Di tengah wabah PMK, Ini Cara Masak Daging Kurban yang Aman

Senin, 11 Juli 2022 | 04:45 WIB Sumber: Kompas.com
Di tengah wabah PMK, Ini Cara Masak Daging Kurban yang Aman

ILUSTRASI.


KONTAN.CO.ID - JAKARTA. Indonesia tengah dilanda wabah penyakit mulut dan kuku (PMK). Hal ini tentunya menyebabkan kecemasan di masyarakat, terutama di tengah perayaan Idul Adha. 

Wabah ini membuat sebagian masyarakat khawatir dan mempertanyakan amankah mengonsumsi daging kurban yang terjangkit PMK dan bagaimana cara memasak daging kurban yang aman? 

Seperti diketahui, Fatwa MUI Nomor 32 Tahun 2022 menyebutkan, hewan yang terjangkit PMK dengan gejala ringan sah untuk kurban. Gejala penyakit mulut dan kuku (PMK) ringan pada hewan di antaranya lepuh ringan pada celah kuku, lesu, tidak nafsu makan, dan produksi air liur berlebihan. 

Selain itu, hewan ternak yang terkena PMK dengan gejala berat tapi sudah sembuh pada Idul Adha (10 Dzulhijjah) atau Hari Tasyrik (11-13 Dzulhijjah) sah untuk kurban. 

Berikut penjelasan lebih lanjut terkait keamanan daging kurban hewan yang terjangkit PMK gejala ringan dan cara pengolahannya yang aman. 

Baca Juga: Antisipasi Penyebaran PMK, Kementan Turunkan Mahasiswa Percepat Vaksinasi

Amankah mengonsumsi daging kurban yang terjangkit PMK? 

Ketua Perhimpunan Dokter Hewan Indonesia (PDHI) Provinsi Kalimantan Tengah drh Eko Hari Yuwono menyampaikan, daging kurban yang terkena PMK gejala ringan masih aman dikonsumsi, asalkan diolah dengan benar. 

"Masyarakat jangan terlalu was-was.
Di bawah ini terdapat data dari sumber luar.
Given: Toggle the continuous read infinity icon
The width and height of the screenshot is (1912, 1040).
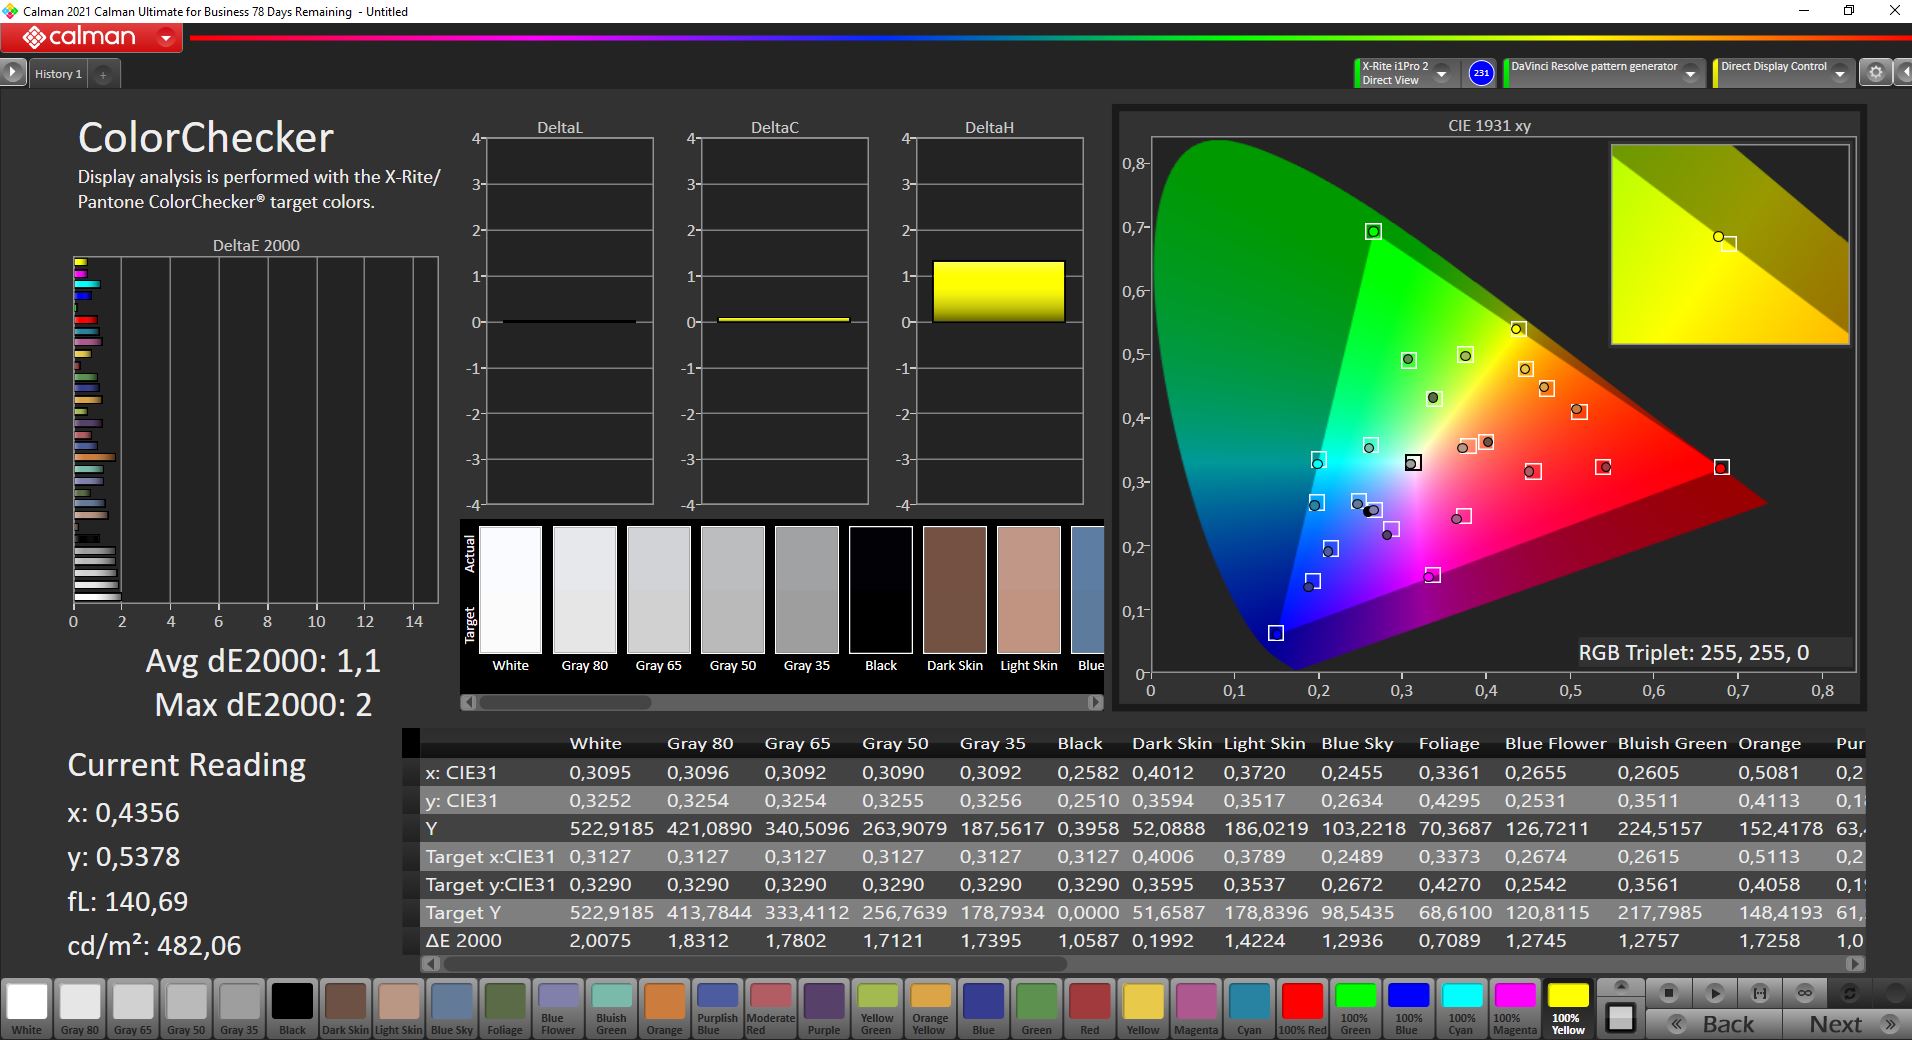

Meski positif PMK, daging kurban masih aman dikonsumsi dengan catatan diolah secara benar," jelas Eko, seperti dilansir dari Antara, Jumat (8/7/2022). 

Senada dengan Eki, drh. Dian Wahyu Harjanti, Ph.D. dari Tim Satgas Pengendalian PMK Universitas Diponegoro menyampaikan, PMK pada hewan tidak menular pada manusia karena bukan termasuk penyakit zoonosis. 

Baca Juga: Cegah Importasi PMK Antar Daerah, Satgas Addendum SE 3/2022, Ini Rinciannya

Dengan begitu, daging dan susu ternak yang terkena PMK masih aman dikonsumsi asalkan diolah dengan benar. 

Menurut pedoman Organisasi Kesehatan Hewan Dunia, hewan yang terjangkit PMK bagian paling aman dimakan yakni daging tanpa tulang dan tanpa limfoglandula.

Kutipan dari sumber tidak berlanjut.